In our professional as well as our private lives, we have very little time to think. Part of us likes it that way, because just doing what we have always done is the easiest. It is easy to follow the corporate line, to do and say what other people expect of us. What is not so easy, but far more radical is to take time to think and time to listen to other people’s thoughts, pay respect to those and incorporate everyone’s opinion in what is going on. That leads to progress. Sometimes, the progress can be slow or hindrances mean that the conversation is going no where. This is the right time to ask an incisive question which is a question that removes all limiting assumptions, such as: what makes you think you can’t do that?

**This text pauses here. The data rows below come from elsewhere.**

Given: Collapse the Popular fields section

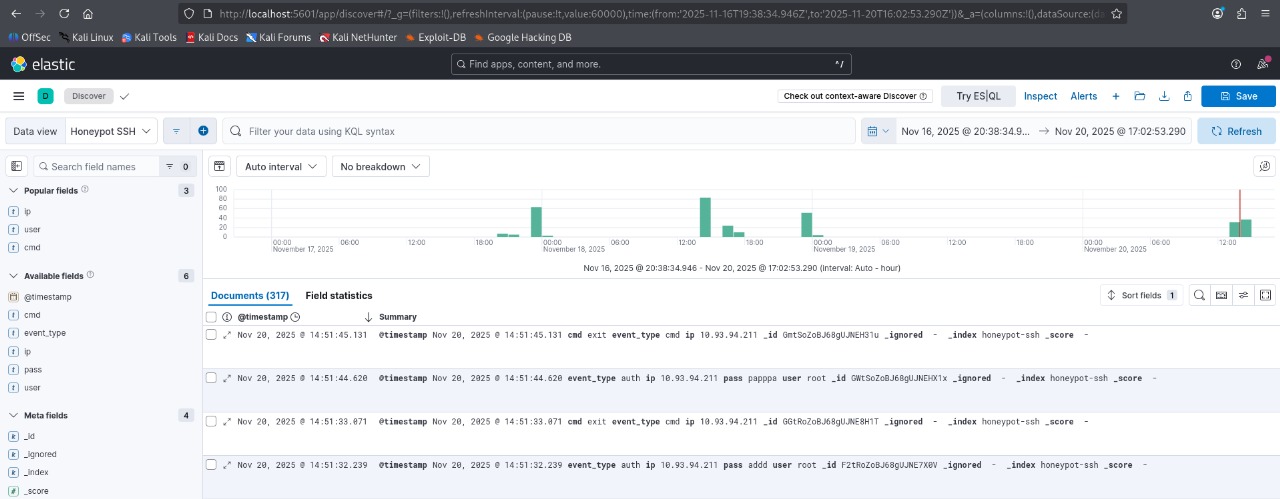Looking at the screenshot, I should [14, 190].
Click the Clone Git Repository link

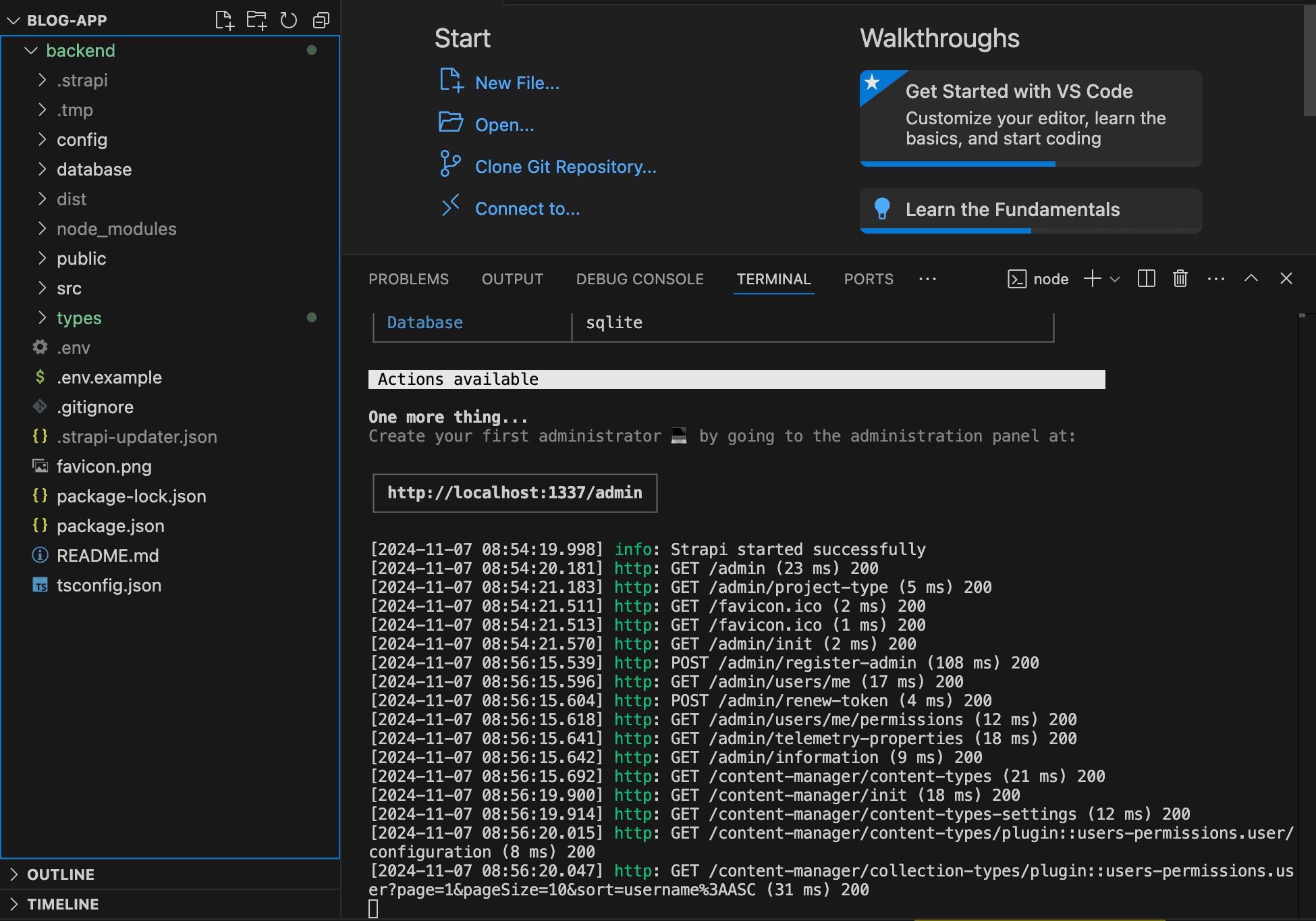566,167
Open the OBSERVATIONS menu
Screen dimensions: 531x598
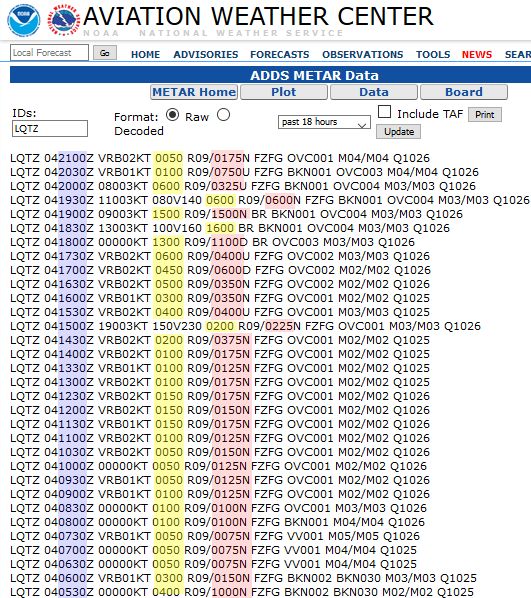click(x=362, y=55)
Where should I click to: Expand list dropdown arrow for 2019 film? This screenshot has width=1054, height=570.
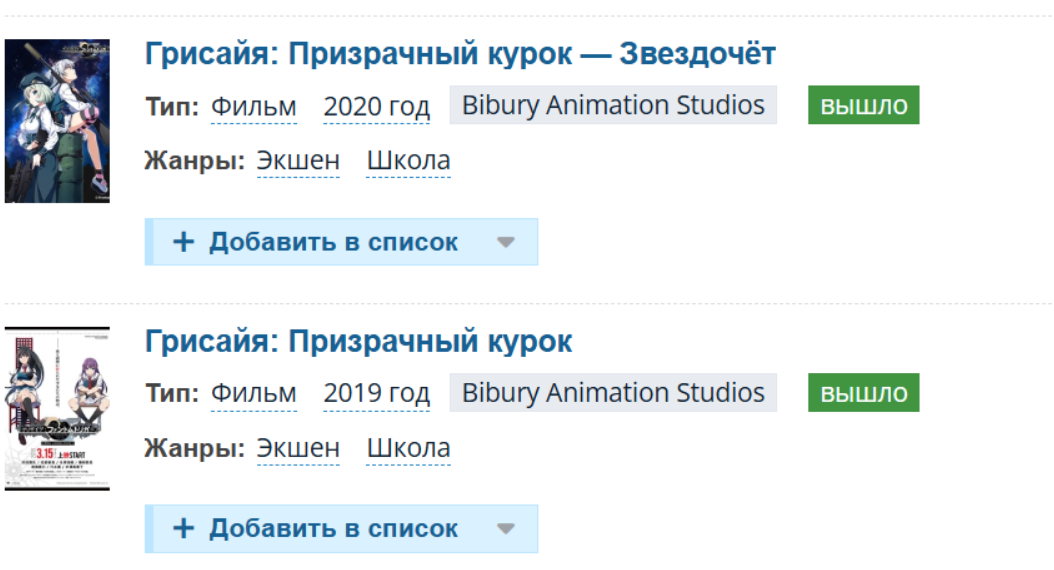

So next time you are in a meeting, around the dinner table or on the phone with a friend who has a problem, try this simple exercise: listen intently, ask an incisive question, allow them time to think (silence is ok), wait for the solution to come to them (if you offer a solution, they do not owe the solution, you do, and then it is less likely they will succeed). And watch what happens!
Nancy Kline’s book Time to Think is a straight forward, but very important guide to creating a thinking environment in your life. I recommend it highly. If you allowed yourself time to create a thinking environment, what positive impact might that have on your life?